Want to try out a Leica M9 for a few hours? Go to NYC... damnit.

Hawaii puts the kabash on "birthers" (people who think President Obama is not a natural-born US citizen) because they're burdening the health department with all their requests. Even the right is embarrassed, and this is coming from people who expect you to be bad at math to buy the party line.

Interesting design company in Brooklyn called RockPaperRobot.

Life on earth has one common ancestor. Not to say that life on earth only arose once but rather that life does in fact (by odds of about 100,000 to 1) share a family tree and not a web.

Apparently 3-D TV's are coming out soon. The real lesson here is more that technology is changing at an increasing rate, so much so that at some point consumers are going to face interesting dillemas towards adopting new technology. A common theme in history is the adoption of new technology and how this effects societies, economies, etc., but a common occurance I'm noticing is that change is so quick now that we have a hard time adjusting. Architects barely learn a program before it is obsolete. We purchase technology that is obsolete within months and years (my laptop is 3 years old and it can barely run the newest software I put on it), and we train for jobs that are no longer needed well before we are middle aged. I'm not sure where this all points but it's interesting none the less.

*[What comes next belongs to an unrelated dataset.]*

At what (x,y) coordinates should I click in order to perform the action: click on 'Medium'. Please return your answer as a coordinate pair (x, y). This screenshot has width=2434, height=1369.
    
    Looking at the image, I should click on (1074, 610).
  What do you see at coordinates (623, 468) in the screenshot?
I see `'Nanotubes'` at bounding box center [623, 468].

A company called Square has just released an application and (free) hardware (plugs into your headphone jack and is tiny) that will allow you to process credit cards on either an iphone or android based system. The fees are 2.75% + 15 cents or 3.5% + 15 cents if the card isn't present. This should make splitting lunch bills easier. I've always wondered when we will get rid of tangible money and use something similar to this, but probably less cumbersome regardless of the fact that this system is fairly light. Imagine just a fob that you can run across someone elses phone then you type an amount into your phone and they accept. Anyways, I doubt tangible money will die off for a long time, people are clingy and hate change (seriously, read that article - no pun intended). There are multiple lobbies and advocacy groups in Washington that make sure pennies and nickels get minted even though they cost 2 and 9 cents respectively to make. The advocacy groups think that changing the material of pennies will somehow decrease their value. Hey interest group - fiat money system. It's all based on confidence. This isn't even worth writing about, it's just sad that we are so encumbered by bureaucracy and interest groups/lobbyists and inability to make logical non-political decisions that we continue wasting out time with pennies, nickels, dollar bills and tangible money in general (although I don't advocate abandoning it just yet... but steps should be taken to start). Getting rid of the first two and making the other a coin would save us hundreds of millions of dollars a year. Plus, no more stupid pennies.